#### Supplied entries

□ □ □ □ □

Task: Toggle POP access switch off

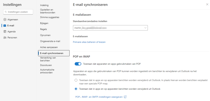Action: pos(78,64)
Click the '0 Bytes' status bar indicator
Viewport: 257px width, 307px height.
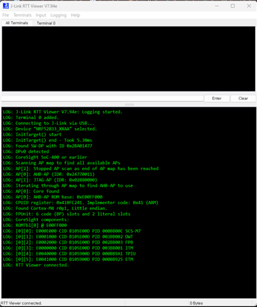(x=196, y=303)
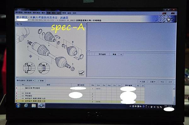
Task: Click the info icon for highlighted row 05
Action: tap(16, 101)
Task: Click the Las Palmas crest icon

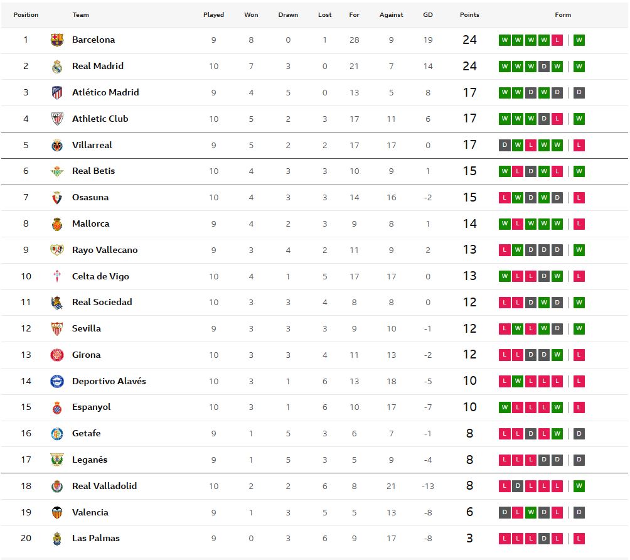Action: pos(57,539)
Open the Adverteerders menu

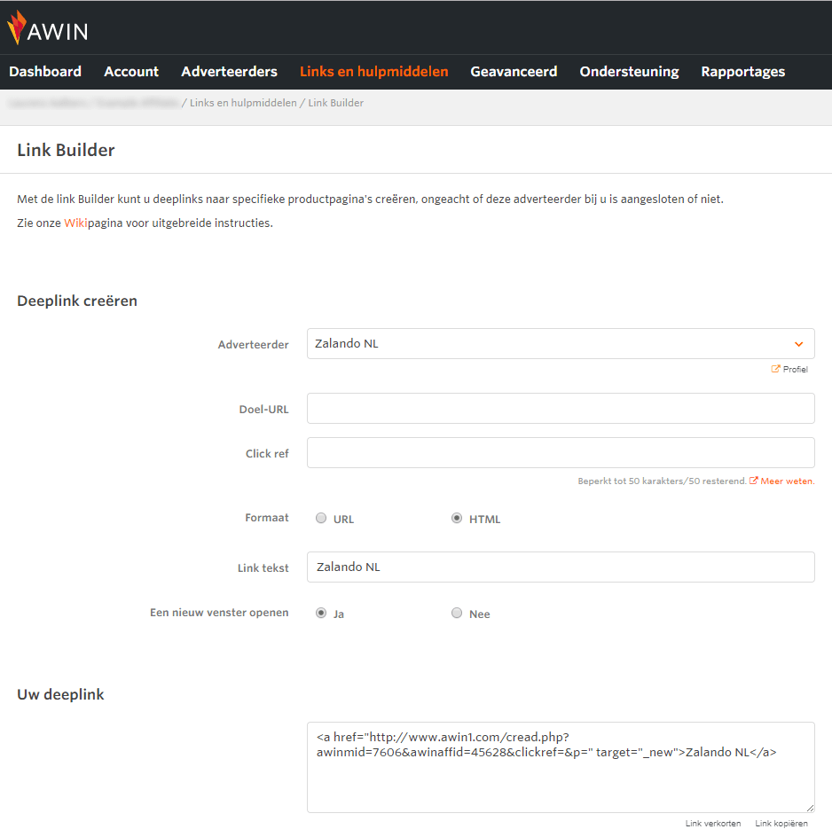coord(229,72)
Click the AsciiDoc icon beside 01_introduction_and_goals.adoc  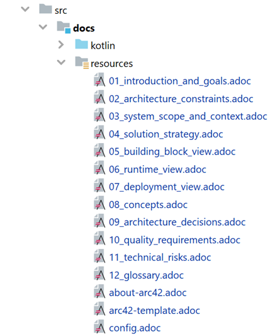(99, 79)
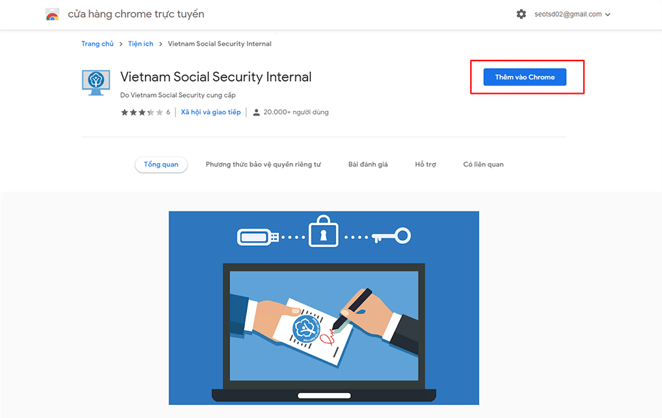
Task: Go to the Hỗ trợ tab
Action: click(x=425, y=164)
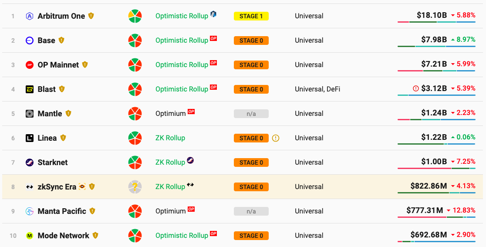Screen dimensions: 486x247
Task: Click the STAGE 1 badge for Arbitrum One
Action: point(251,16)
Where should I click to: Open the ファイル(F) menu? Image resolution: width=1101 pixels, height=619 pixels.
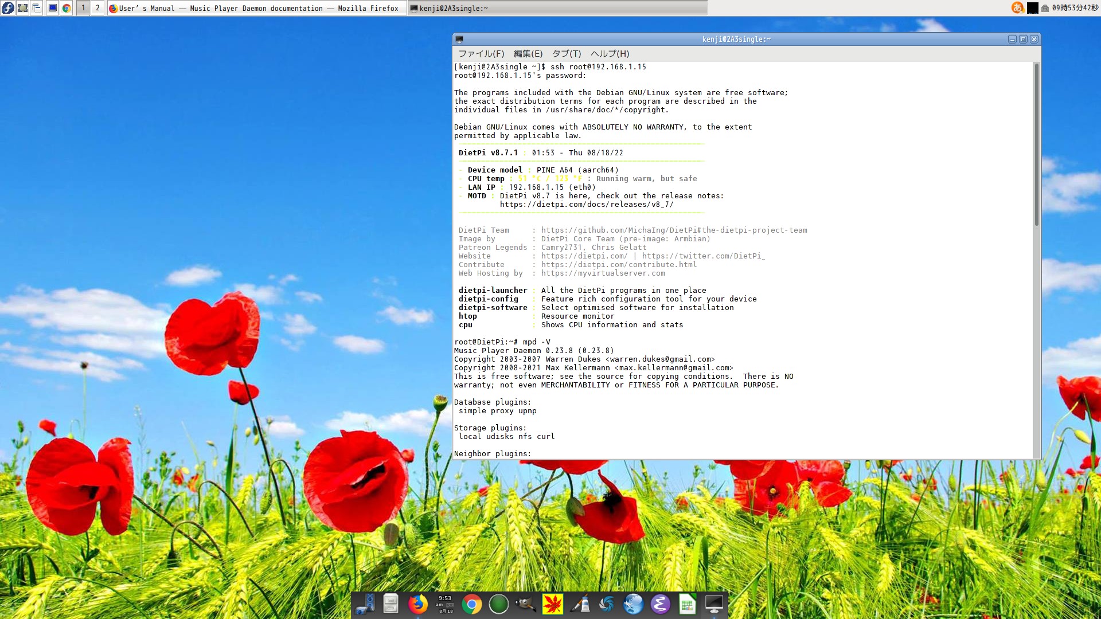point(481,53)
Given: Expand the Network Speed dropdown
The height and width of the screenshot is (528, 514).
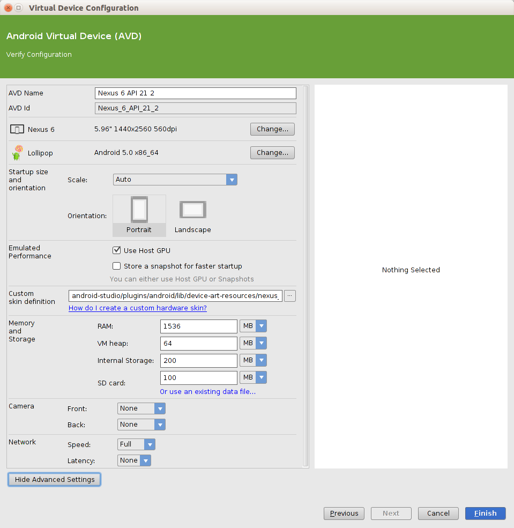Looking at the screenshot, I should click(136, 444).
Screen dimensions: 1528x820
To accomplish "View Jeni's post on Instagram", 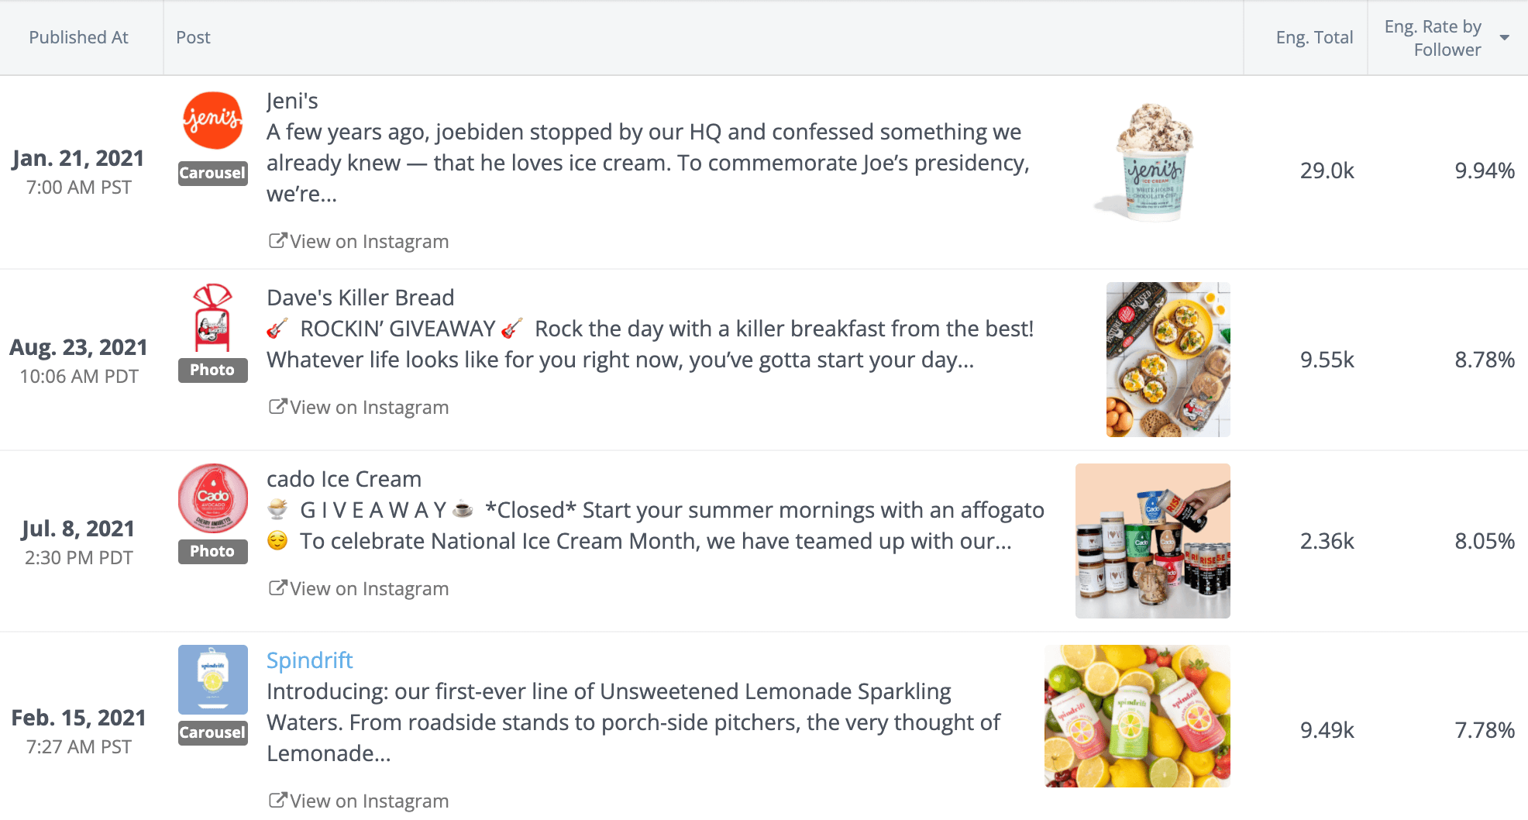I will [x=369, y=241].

□ □ □ □ □

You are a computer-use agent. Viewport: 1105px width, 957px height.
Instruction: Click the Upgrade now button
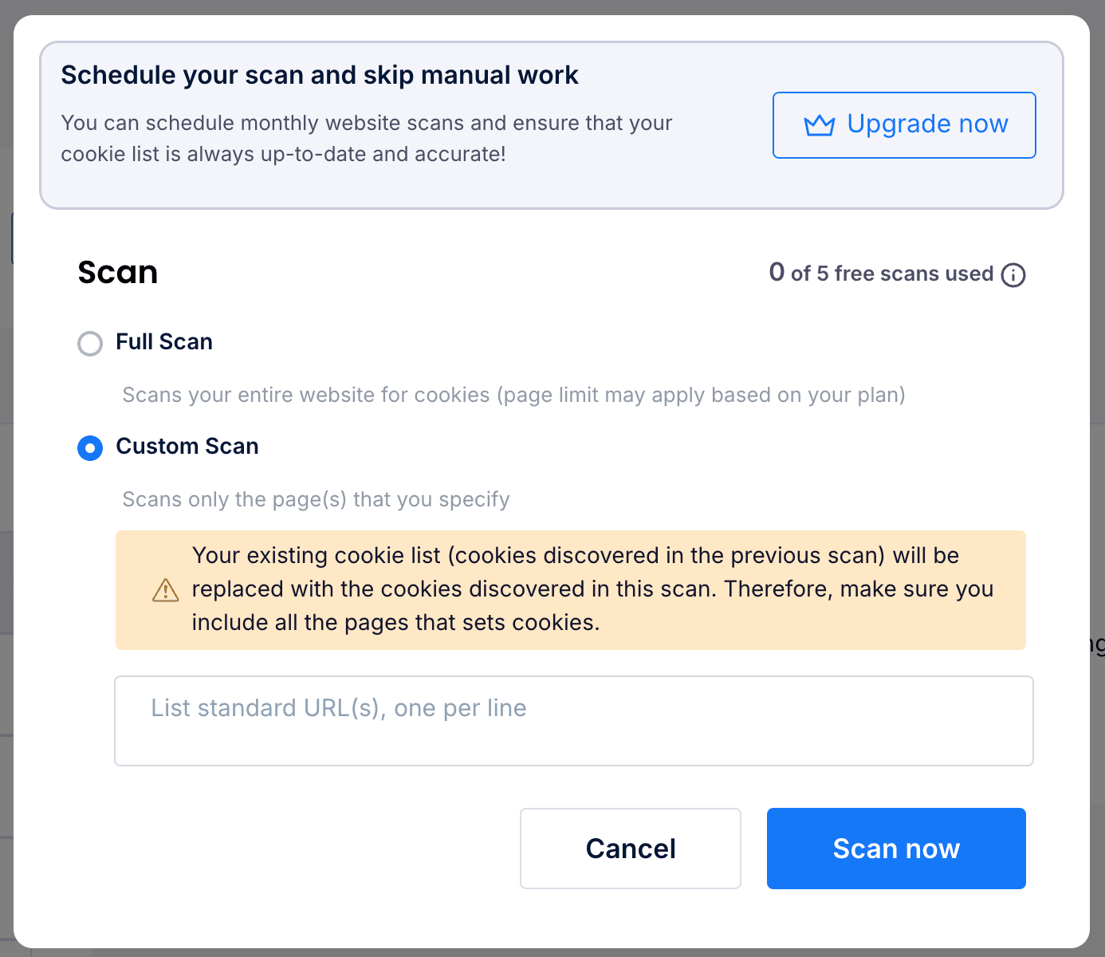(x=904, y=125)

□ □ □ □ □

#### Work required
Return the part of the data that opens with the line containing "Task: Toggle POP access switch off" and closes with the line containing "coord(229,72)", both lines included, exactly as they appear there. Leave the pictures out of your answer.

#### Solution to the problem
Task: Toggle POP access switch off

Action: pos(78,64)
Click the '0 Bytes' status bar indicator
Viewport: 257px width, 307px height.
(x=196, y=303)
Task: Click the info icon for highlighted row 05
Action: tap(16, 101)
Task: Click the Las Palmas crest icon

Action: pos(57,539)
Open the Adverteerders menu

coord(229,72)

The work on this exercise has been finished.